Rare love continues to baffle

Mr Stephen Tuwei, an animal caretaker at Haller Park in Mombasa, plays with Owen, the baby hippo, which has formed a rare bond with the giant male tortoise, Mzee. The unusual love between the two animals has baffled wildlife experts.

The unusual friendship between an orphaned baby hippo and a giant tortoise is still alive and warm.

"Their relationship is actually getting better and better," said Dr Paula Kahumbu, the general manager of Haller Park in Bamburi, Mombasa, where the animals are living.

Mr Stephen Tuwei, an animal caretaker at Haller Park in Mombasa, plays with Owen, the baby hippo, which has formed a rare bond with the giant male tortoise, Mzee. The unusual love between the two animals has baffled wildlife experts.
Photo/Gideon Maundu

The tortoise and the hippo, named Mzee and Owen respectively, shared a bunch of green branches when the Nation visited the wildlife sanctuary on Wednesday.

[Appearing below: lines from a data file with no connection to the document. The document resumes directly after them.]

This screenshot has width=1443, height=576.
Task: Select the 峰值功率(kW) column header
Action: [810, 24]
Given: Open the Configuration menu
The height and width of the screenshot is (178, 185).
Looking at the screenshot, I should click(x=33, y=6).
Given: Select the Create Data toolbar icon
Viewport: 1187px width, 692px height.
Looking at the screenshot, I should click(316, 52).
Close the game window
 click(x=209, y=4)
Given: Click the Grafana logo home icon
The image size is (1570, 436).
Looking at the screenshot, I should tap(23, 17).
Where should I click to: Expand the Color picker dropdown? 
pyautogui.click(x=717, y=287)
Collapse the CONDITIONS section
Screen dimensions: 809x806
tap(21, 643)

"Mzee used to be disinterested in Owen but now he sometimes follows him on a walk, and stretches his neck when Owen is licking it. He seems to enjoy it," said Dr Kahumbu.

Swept down the river

The young male hippo was swept down the River Sabaki into the Indian Ocean on Christmas Day last year and survived the Boxing Day Tsunami waves before wildlife rangers rescued him in the surf off the coast near Malindi. 

The 300-kg hippo was taken to Haller Park and as soon as he entered his enclosure, he ran to the tortoise that lived in the same place.

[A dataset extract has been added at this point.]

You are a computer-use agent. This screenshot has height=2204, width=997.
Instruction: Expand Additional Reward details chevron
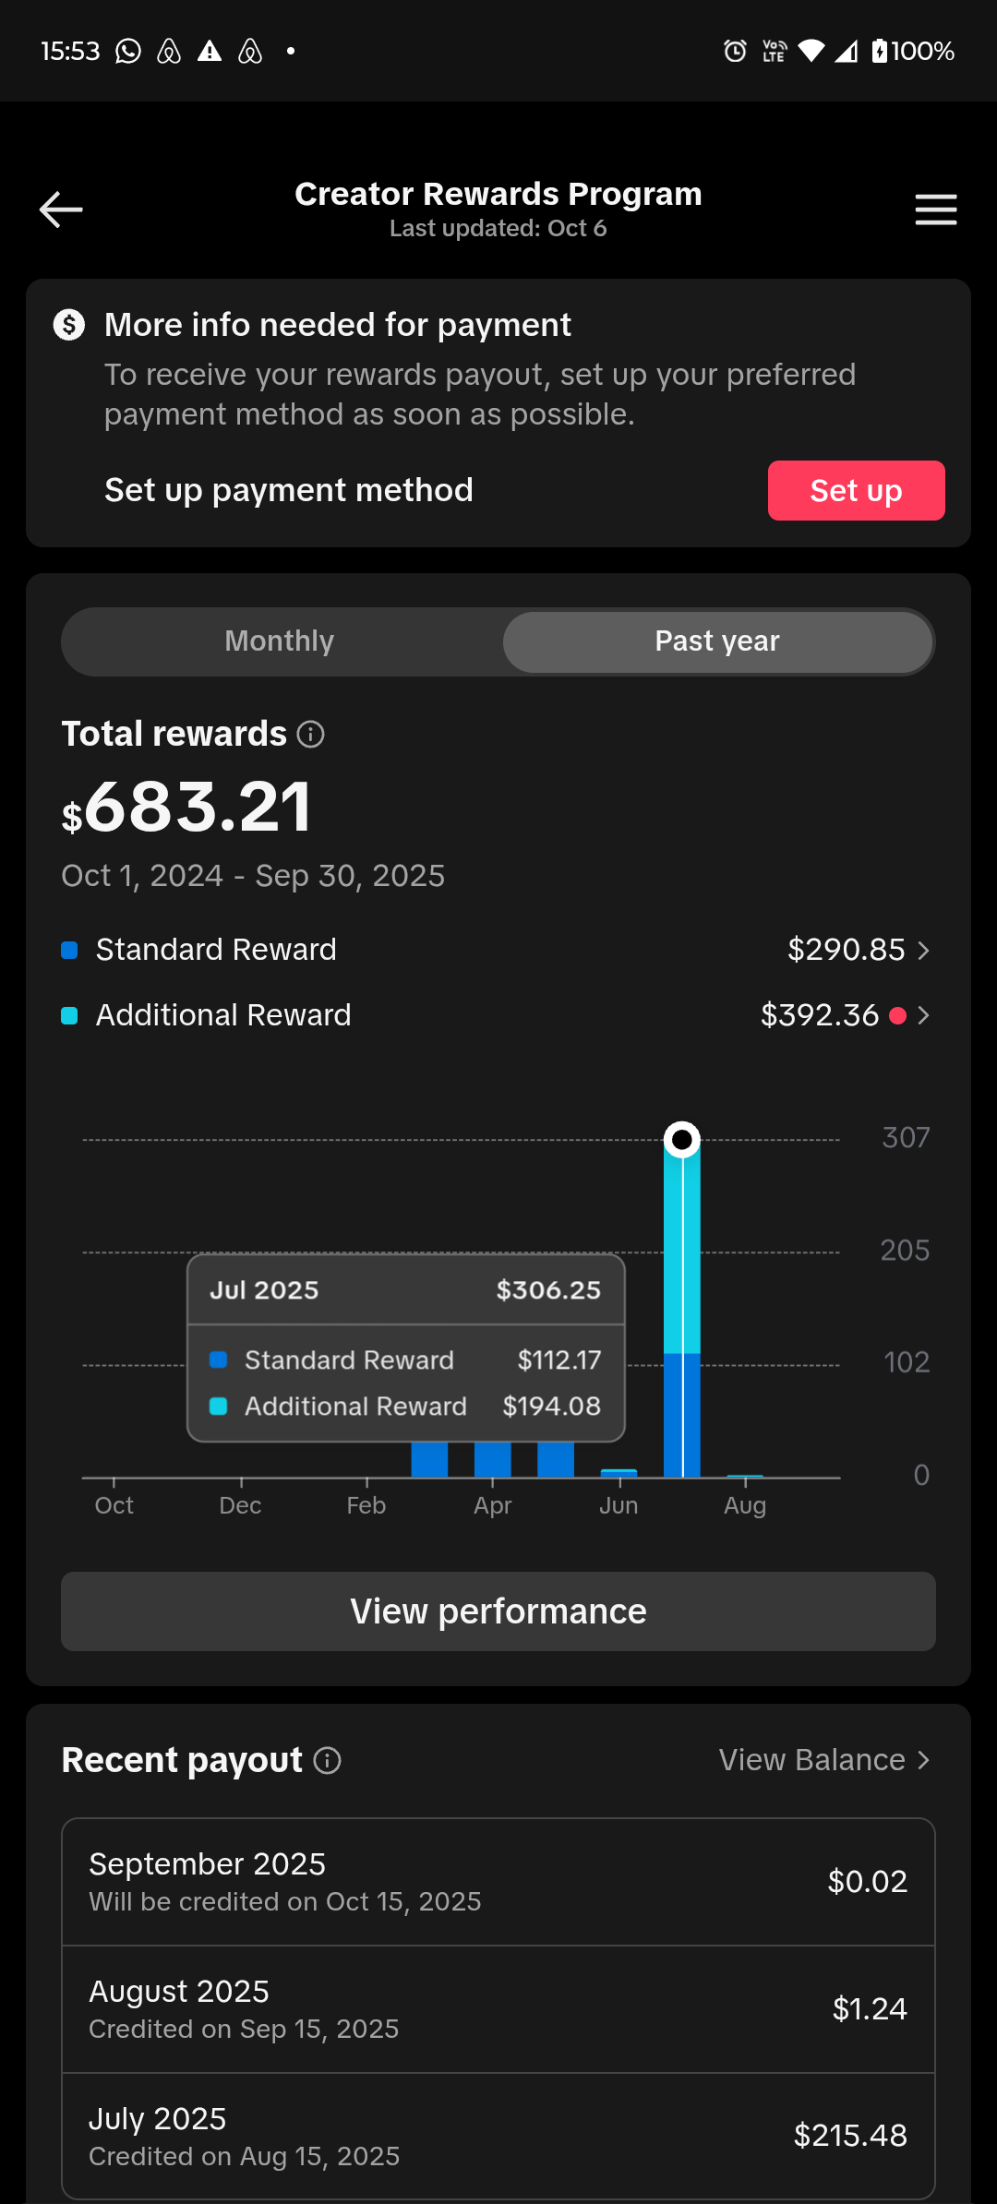923,1016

Despite being male and a century old, Mzee did not take long to accept his new role as a surrogate parent and within days, the two could be seen relaxing and eating together.

News spread quickly

The news about the pair spread quickly on the Internet and in the global media as a positive feature in the aftermath of the Tsunami disaster.

"In the days after the story was published on BBC’s website, it got 33,000 hits, which is more than twice what big stories get," said Dr Kahumbu.

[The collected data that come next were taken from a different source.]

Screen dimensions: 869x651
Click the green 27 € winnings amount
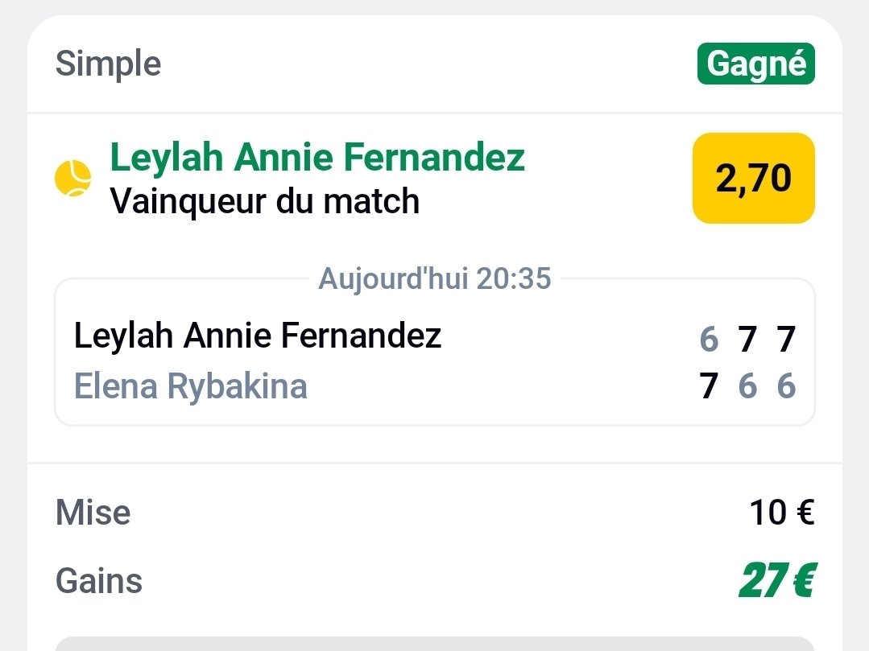click(x=776, y=581)
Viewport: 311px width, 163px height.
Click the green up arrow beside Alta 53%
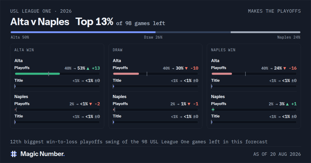click(x=88, y=68)
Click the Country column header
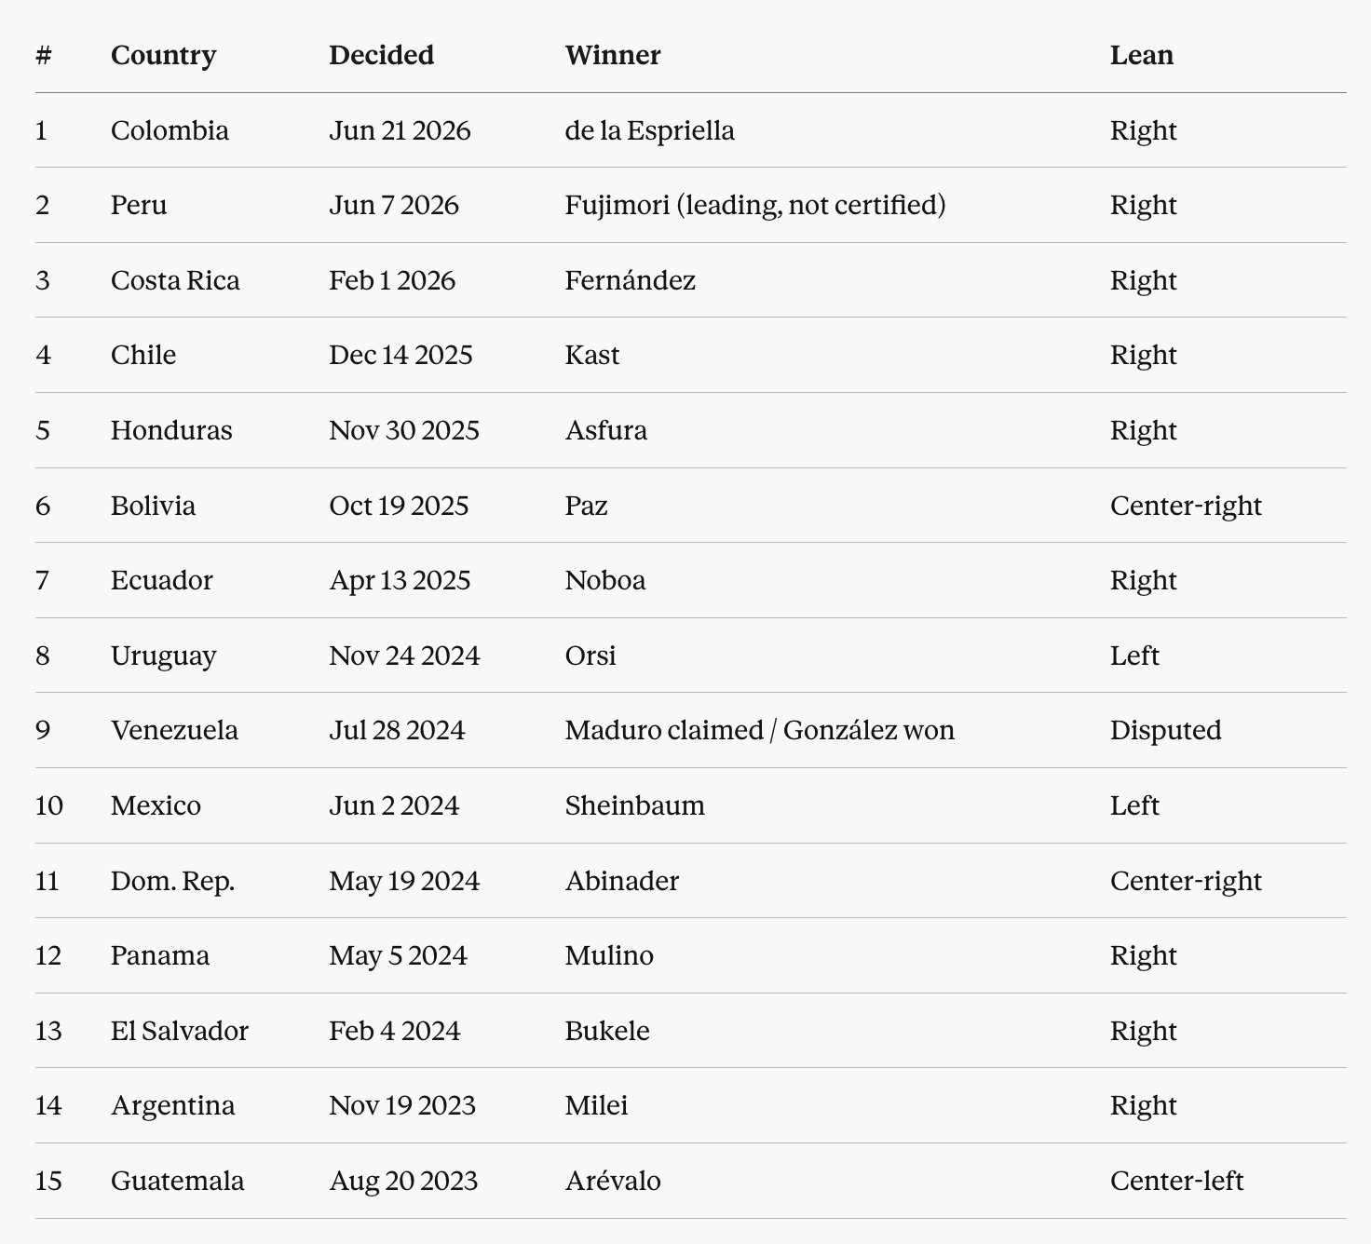This screenshot has height=1244, width=1371. (163, 55)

The general manager has received messages from all over the world from people who have been touched by the extraordinary friendship.

A middle-aged German woman told one of the park’s tour guides, Mr James Mutua, she had come to Kenya particularly to see Owen. 

At the end of her second day at his enclosure, and not having seen the hippo, she broke down in tears.

"We offered her photos but she refused to take them and left. She wanted to see the real Owen," said Mr Mutua.

But Dr Kahumbu says the hippo is still scared of people and spends most of the day in the water.

"We haven’t advertised the pair a lot because visitors will be disappointed if Owen hides, but we are considering making T-shirts and postcards, and a children’s book has been written already," she said. 

An electronic version of the book was launched in New York on April 29 and it can be downloaded for free on the company’s website. A hard copy will be published next year.

Drawings of Owen

On Dr Kahumbu’s office walls are drawings of Owen and Mzee made by Kenyan toddlers and she has a collection of drawings from hundreds of American children who were at the book launch.

"Some people asked how we did the trick photos and it was only after they saw the film that they believed the story was real," she said.

In one of the sequences shot in January, Mzee is seen with his head inside Owen’s mouth in an alternative version of a lion tamer’s stunt, performed with the expressionless face that only a tortoise can possess.

But that performance is bound to be increasingly risky.

"Owen is getting his first teeth and that should also help us to establish his age more precisely," said Dr Kahumbu.

At his rescue, Owen was estimated to be one year old.

Towards the end of the year Owen will be in a new enclosure with a 17-year-old female hippo named Cleo. But nearby will be Mzee, so that Owen does not feel lonely.